**Dataset entries**.
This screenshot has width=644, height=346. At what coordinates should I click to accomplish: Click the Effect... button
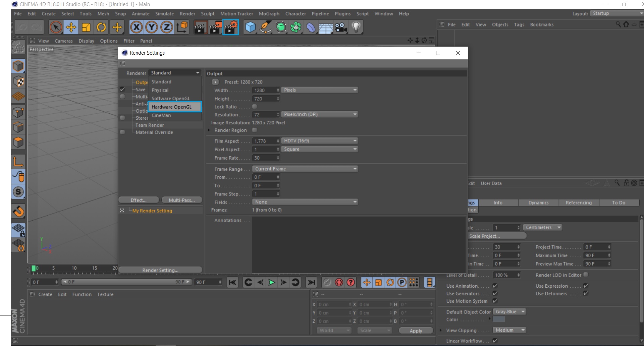pos(139,200)
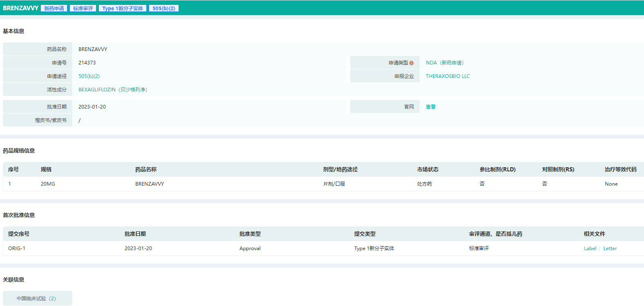Click the 20MG specification cell
Image resolution: width=644 pixels, height=306 pixels.
click(x=48, y=184)
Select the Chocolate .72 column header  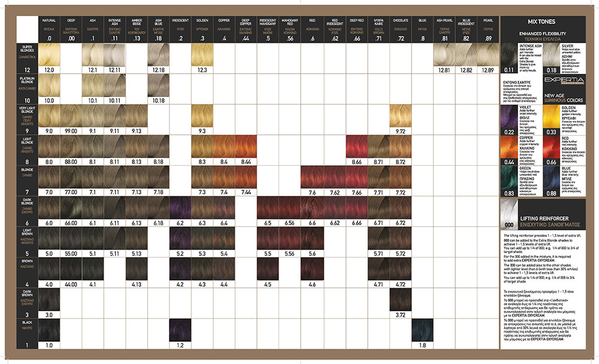(x=400, y=29)
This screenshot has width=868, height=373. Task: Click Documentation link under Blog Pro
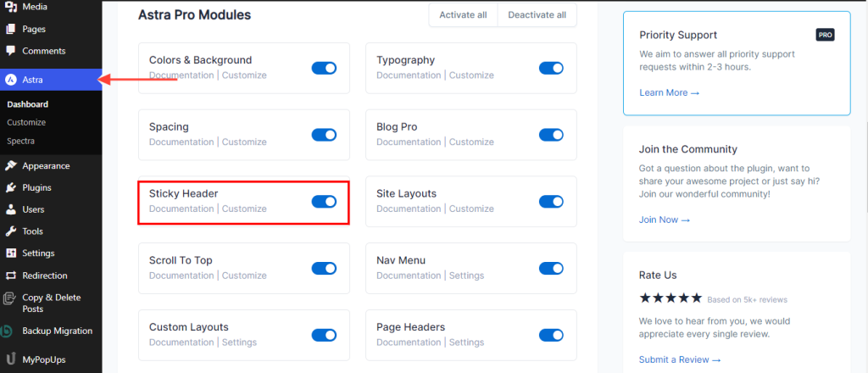[409, 142]
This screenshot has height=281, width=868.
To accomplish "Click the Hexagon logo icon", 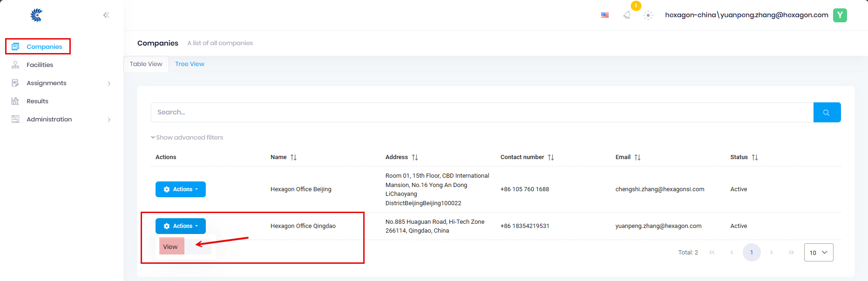I will [36, 15].
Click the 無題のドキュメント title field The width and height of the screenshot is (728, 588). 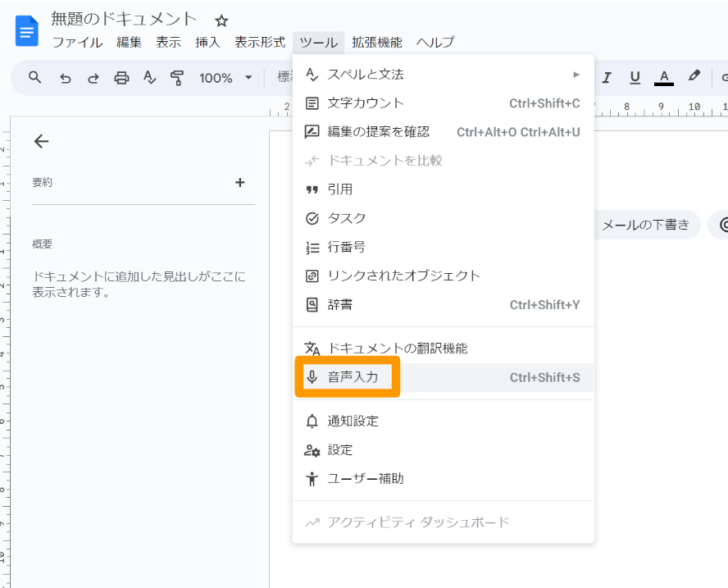(124, 19)
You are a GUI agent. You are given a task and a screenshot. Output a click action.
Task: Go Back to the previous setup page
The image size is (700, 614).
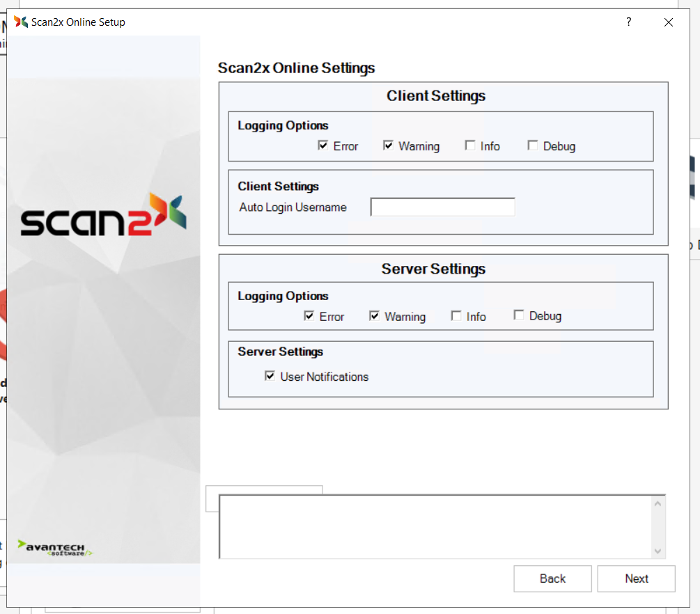tap(552, 578)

**What you are asked to do**. Your answer must be only the lines from the one that holds "You are a GUI" to the end of the listing, each restated word for word, with both ends kept and pictures left out.

**Solution to this exercise**.
You are a GUI agent. You are given a task and a screenshot. Output a click action.
Task: Go Back to the previous setup page
The image size is (700, 614).
tap(552, 578)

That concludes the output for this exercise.